### Consignes à suivre
D'après l'extrait sur les critiques de Hansel, combien d'investigations indépendantes avaient déjà utilisé l'approche de Schmidt au moment où Hansel formula sa critique ?

### Extrait du texte
Dans cette nouvelle édition, Hansel prétendit aussi examiner « toutes les expériences » de la parapsychologie, mais il garda les mêmes tactiques, qui consistaient à se focaliser sur des expériences isolées et à essayer de « chercher le truc », la tricherie, au lieu de vérifier la validité de ses scénarios à la lumière des nombreuses expériences qui produisirent des résultats similaires. Présentant la recherche en général, il déforma de façon grossière la situation véritable, en ne prêtant pratiquement aucune attention à ses tendances les plus importantes, souvent couronnées de succès, comme celles qui rattachent le psi aux états modifiés de conscience. En cherchant à critiquer les études automatisées de Helmut Schmidt avec le GNA il alla jusqu’à affirmer qu’il n’existait pas de réplications indépendantes de ces travaux et qu’il fallait donc en déduire que l’expérimentateur était un fraudeur…. Pourtant, à l’époque de cette critique, il y avait déjà 35 investigations indépendantes ayant utilisé l’approche de Schmidt, dont plus de la moitié étaient statistiquement significatives… et plusieurs de celles-ci avaient été présentées à une convention scientifique à laquelle Hansel avait assisté! De même, il ignora ou dénatura toutes les études qui rattachaient les effets psi aux différents facteurs de personnalité et qui permettaient justement de prévoir statistiquement la réussite ou l’échec aux tests. Il déforma ainsi des résultats majeurs de la recherche, qui établissaient une relation positive entre le succès aux tests psi et des dispositions psychologiques telles que la confiance en soi, ou la croyance au psi des sujets (l’effet mouton-chèvre), en les présentant comme non prouvés et non répliqués.

Très commode, l’approche d’Hansel a inspiré d’autres détracteurs du psi. En passant sous silence la masse d’analyses ayant montré qu’il existait une certaine systématicité et des constances dans le fonctionnement du psi, et en isolant quelques expériences pour dévoiler de soi-disant « complots frauduleux », les rationalistes pensent présenter ce champ de recherche comme l’activité désordonnée de quelques pseudo-scientifiques suspects, ce qui leur permet de n’avoir pas à changer leur vision du monde. De plus, comme l’hypothèse de la fraude peut toujours être émise a priori, elle peut être utilisée pour attaquer n’importe quel expérimentateur qui obtient des résultats positifs.

### Données affichées
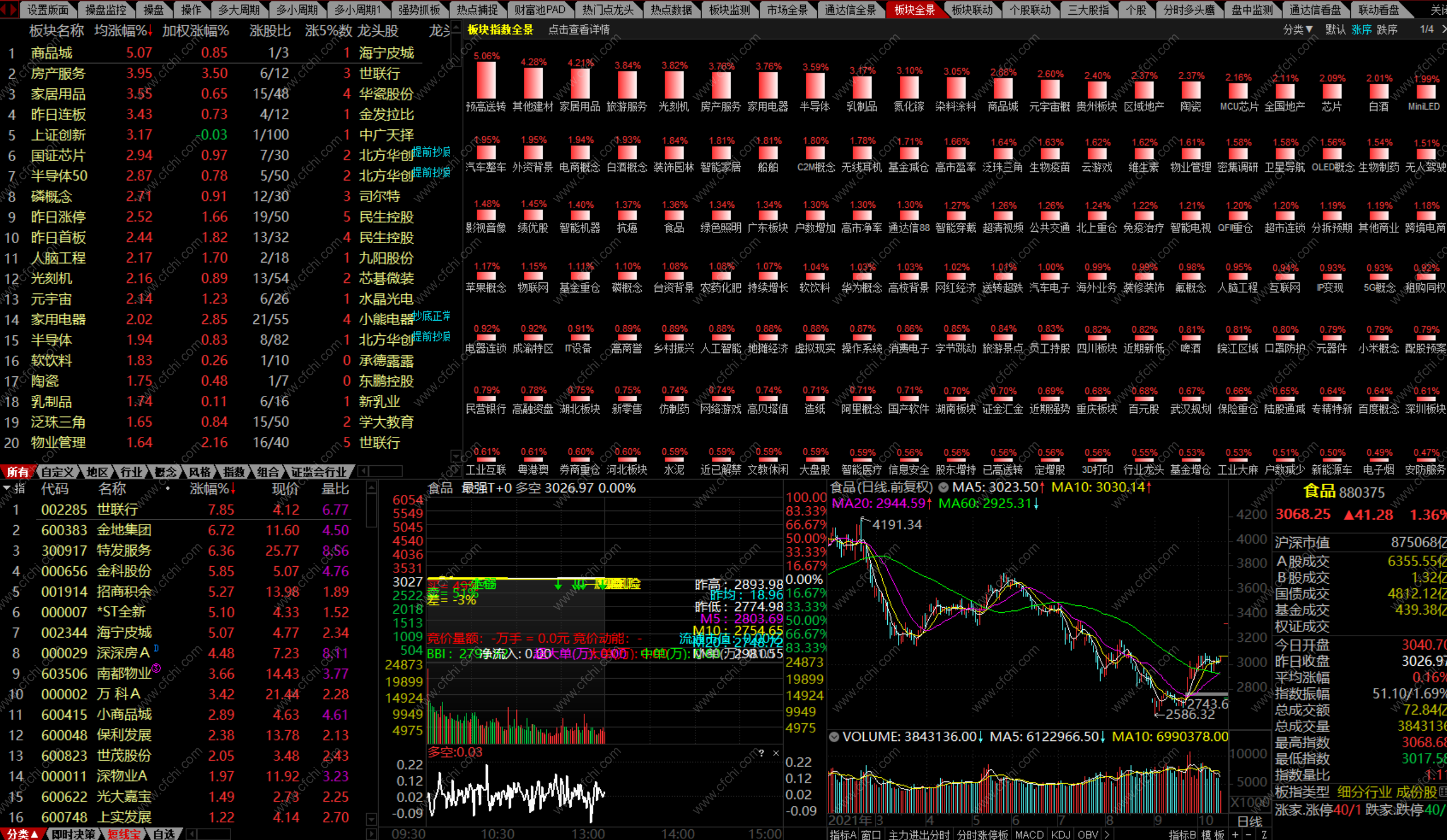Click the minus zoom icon under chart
The width and height of the screenshot is (1447, 840).
(x=1249, y=834)
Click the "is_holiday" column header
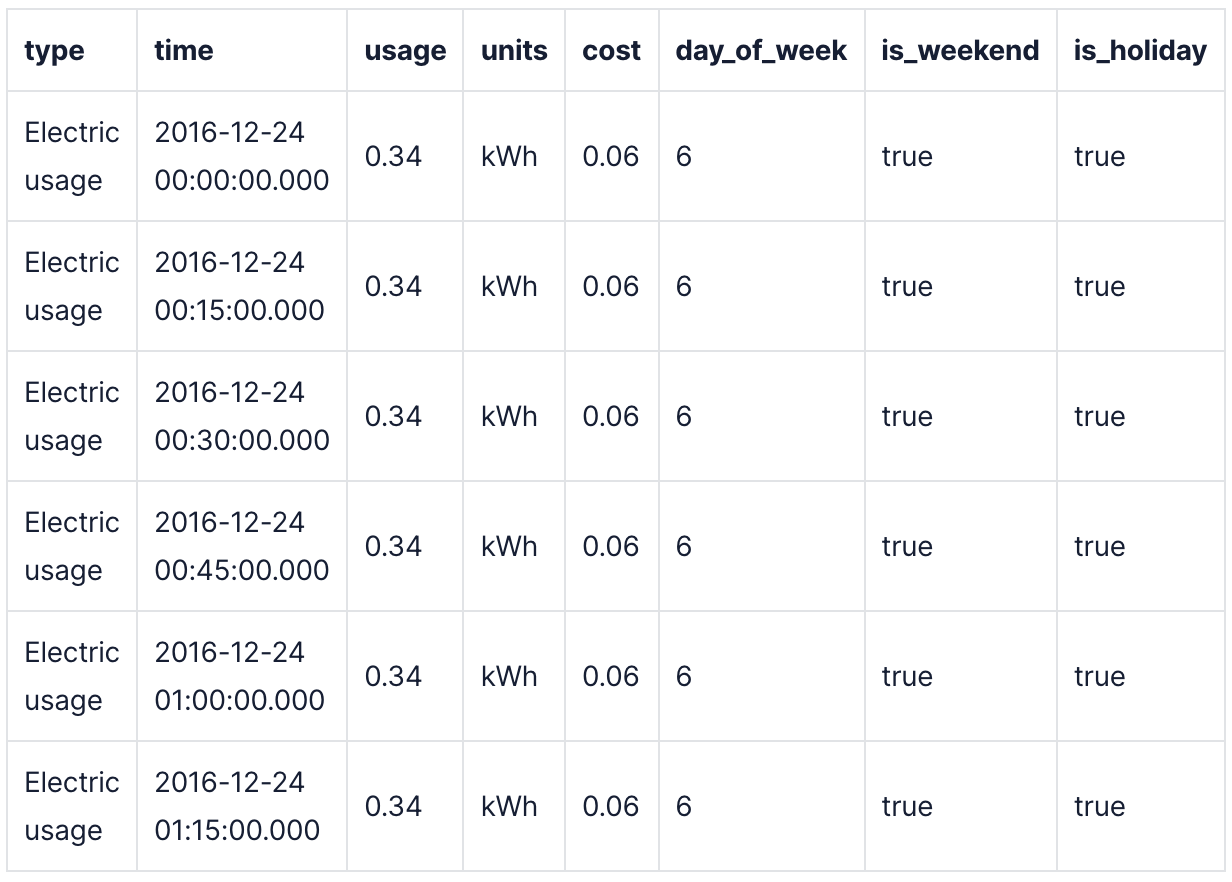The width and height of the screenshot is (1232, 882). (x=1140, y=51)
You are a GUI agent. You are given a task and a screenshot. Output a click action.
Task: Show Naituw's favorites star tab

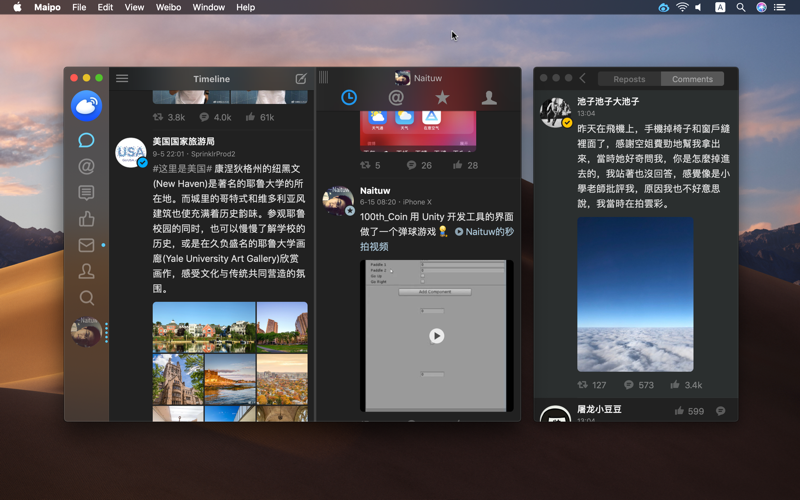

### Bonne réponse
35 investigations indépendantes.